Les TNE sont des tumeurs rares et hétérogènes, au potentiel évolutif variable, qui bien différenciées, surexpriment les récepteurs de la somatostatine. La lutathérapie associe un agoniste des récepteurs de la somatostatine à un radionucléide thérapeutique le lutétium-177. Ce radionucléide se caractérise par une émission béta moins thérapeutique, mais aussi une émission gamma ouvrant la porte à une imagerie TEMP (tomographie par émission monophotonique) de contrôle post-thérapeutique.
L’étude internationale multicentrique NETTER-1 a conduit à l’essor de la lutathérapie en France. Cette étude de phase III randomisée et contrôlée a évalué l’efficacité anti-tumorale du 177Lu-DOTA0-Tyr3-octréotate (ou ®Lu-DOTATATE, Lutathera®) associé aux analogues de la somatostatine 30 mg LP par rapport à la Sandostatine® LAR (Octréotide) 60 mg chez des patients avec une TNE digestive bien différenciée de l’intestin moyen, de grade 1 ou 2, progressive et surexprimant les récepteurs de la somatostatine. L’étude a montré une diminution du risque de progression de la maladie de 79% (médiane de PFS non atteinte et estimée à 28.4 mois versus 8.5 pour le groupe comparateur lors de l’analyse intermédiaire). Le traitement permet également une nette amélioration de la qualité de vie décrite par les patients.
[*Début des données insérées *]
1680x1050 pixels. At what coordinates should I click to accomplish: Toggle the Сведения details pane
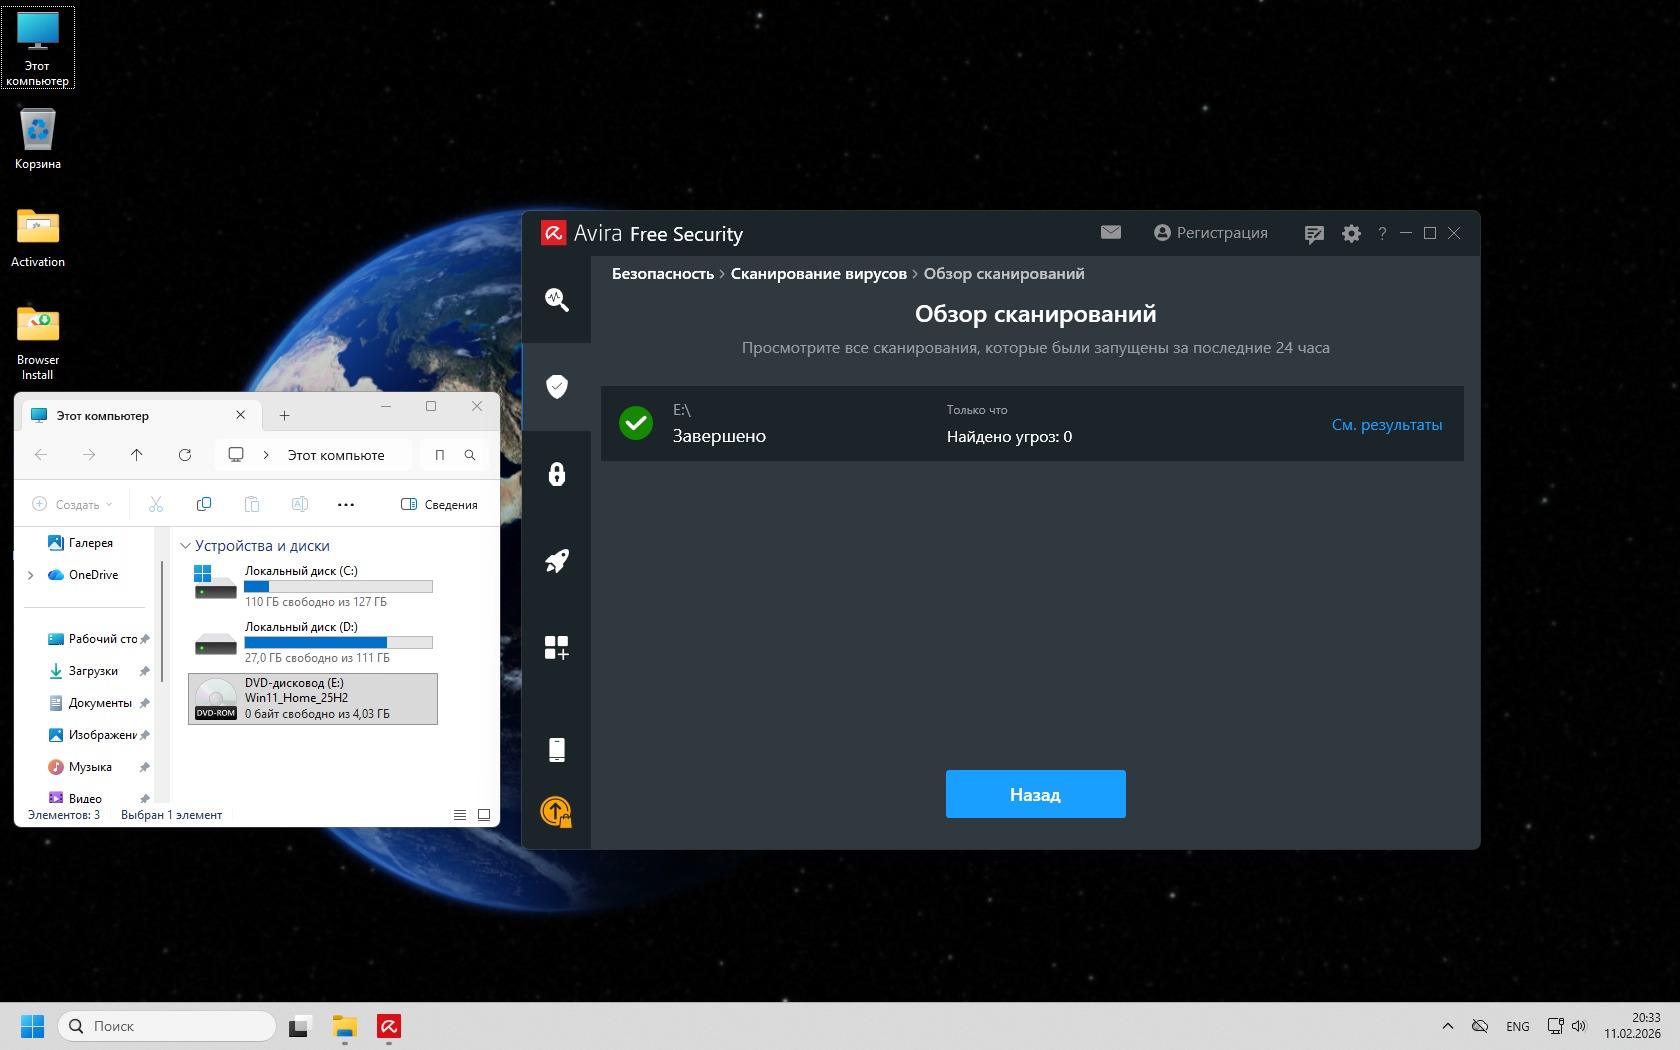click(x=439, y=505)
La mise en œuvre pratique de ces traitements a évolué du stade de la recherche clinique à celui actuel de l’autorisation de mise sur le marché (AMM). Ce médicament commercialisé dans un seul format de dose peut nécessiter des ajustements posologiques. L’utilisation de système automatisé conduit à diminuer l’exposition du personnel lors de ces étapes très irradiantes de préparation des doses à administrer (PDA). Les modalités d’administration du médicament ont également été optimisées afin de réduire au maximum l’exposition du personnel médical et paramédical intervenant lors de cette étape.
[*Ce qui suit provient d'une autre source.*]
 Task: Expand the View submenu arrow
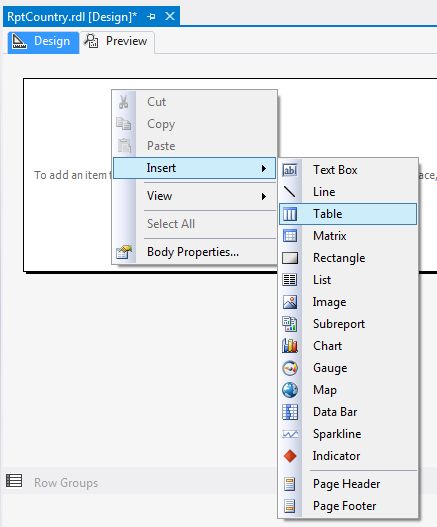tap(264, 196)
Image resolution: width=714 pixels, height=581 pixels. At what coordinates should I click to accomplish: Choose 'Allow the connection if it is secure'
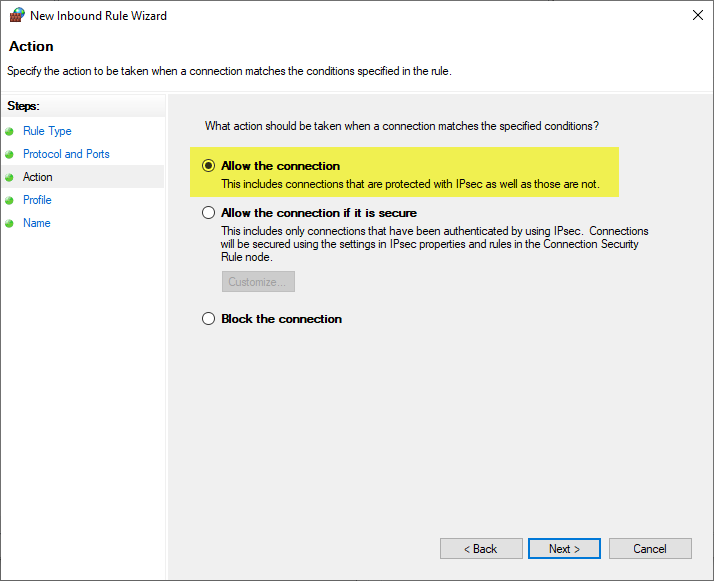[208, 213]
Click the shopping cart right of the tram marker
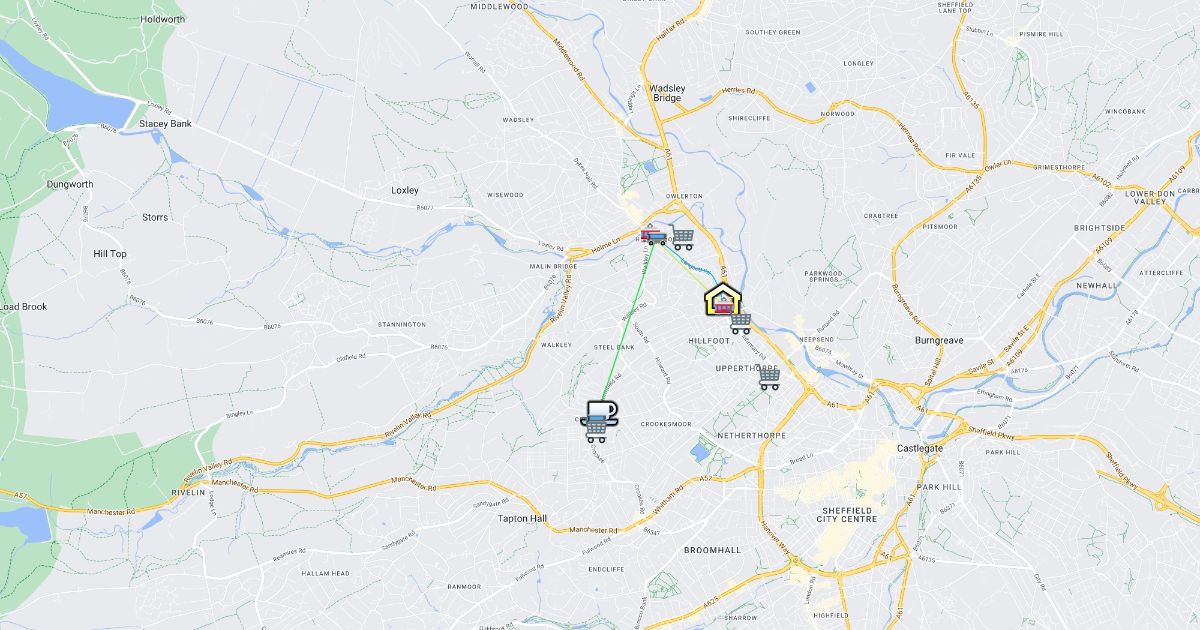Image resolution: width=1200 pixels, height=630 pixels. pyautogui.click(x=683, y=238)
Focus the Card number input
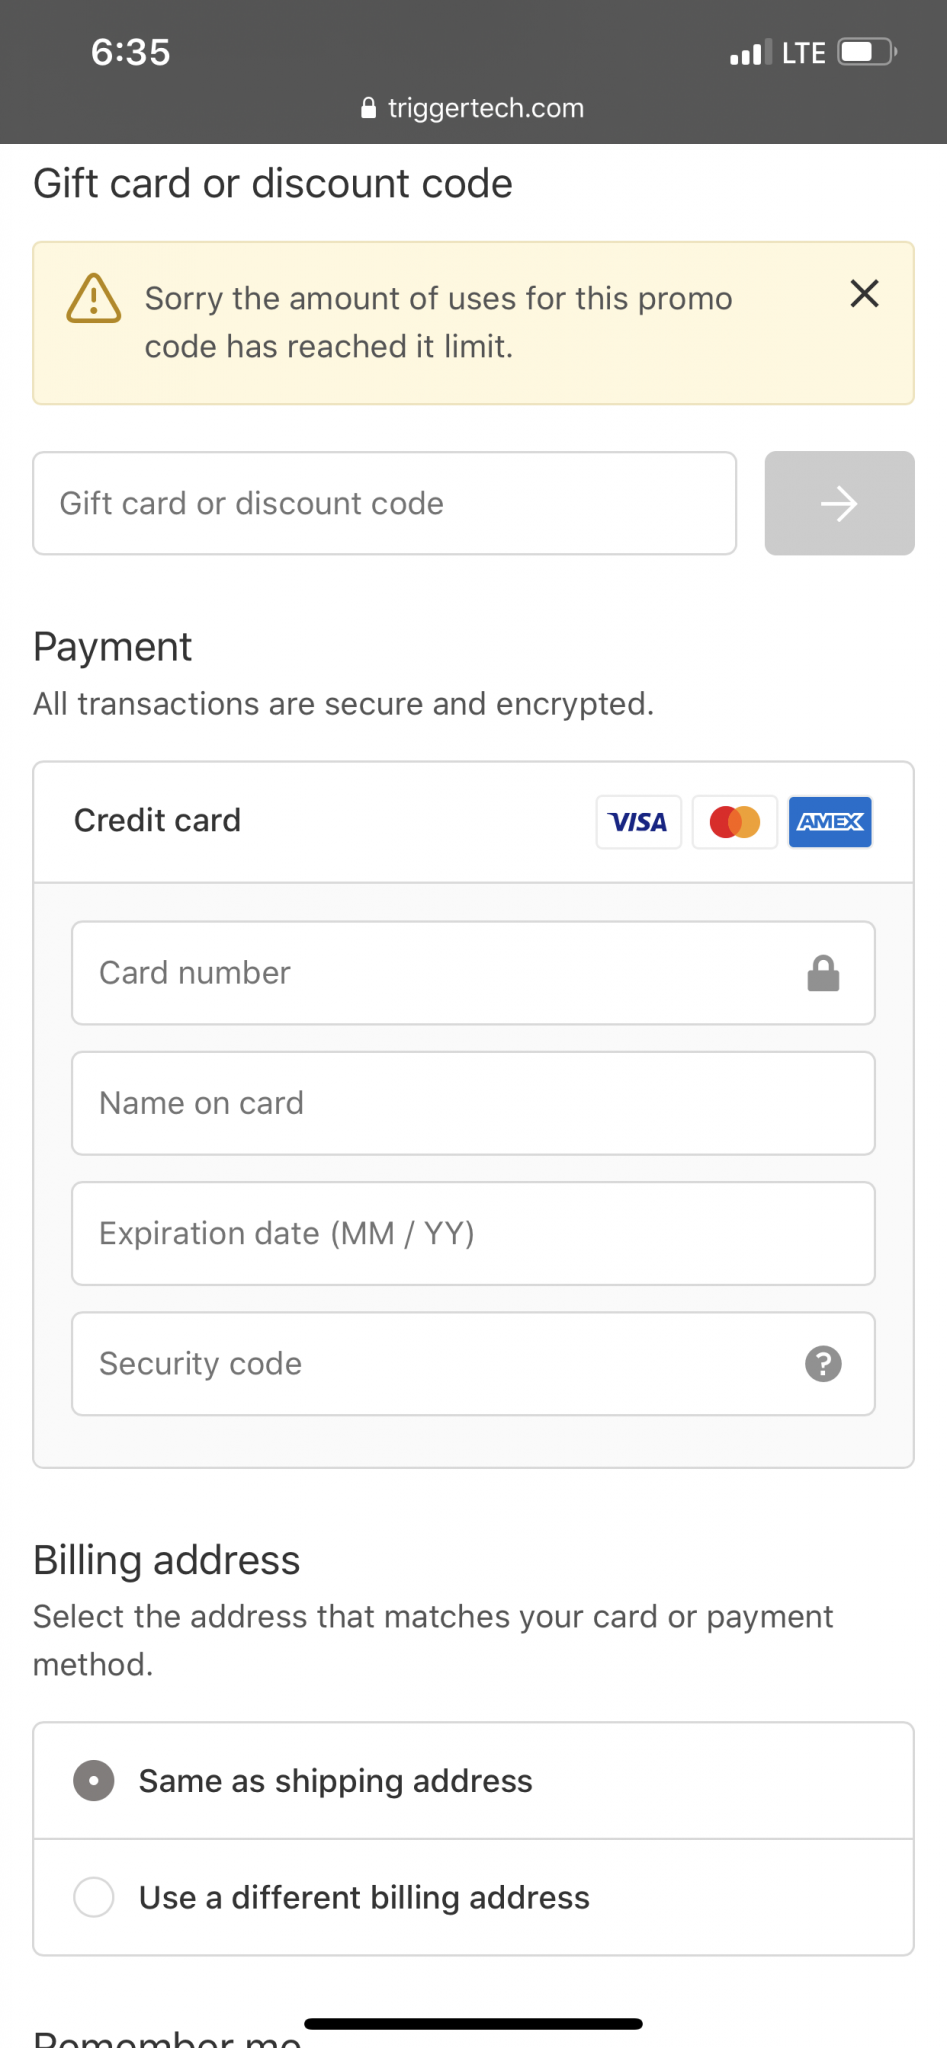Viewport: 947px width, 2048px height. (474, 973)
Sur le plan diagnostic, l’imagerie TEP (Tomographie par Emission de Positons) repose sur l’administration d’analogues de la somatostatine marqués au 68Ga. Compte tenu de la décroissance radioactive beaucoup plus rapide des radionucléides utilisés, il est nécessaire de réaliser des préparations extemporanées. De la même façon que pour la thérapie, l’évolution du cadre de la recherche clinique vers la routine des services s’est accompagnée d’une simplification des conditions de radiomarquage, initialement proches des conditions de fabrication industrielle. Ces préparations même simplifiées font intervenir des radionucléides de haute énergie ce qui pousse à privilégier des techniques les plus automatisées possibles que ce soit pour la préparation comme pour la réalisation des doses patients.
La thérapie en médecine nucléaire connaît ainsi une nouvelle dynamique. Les indications de la lutathérapie vont vraisemblablement s’étendre. L’identification de nouvelles cibles moléculaires est susceptible de conduire à la prise en charge théranostique isotopique de nombreuses autres pathologies cancéreuses.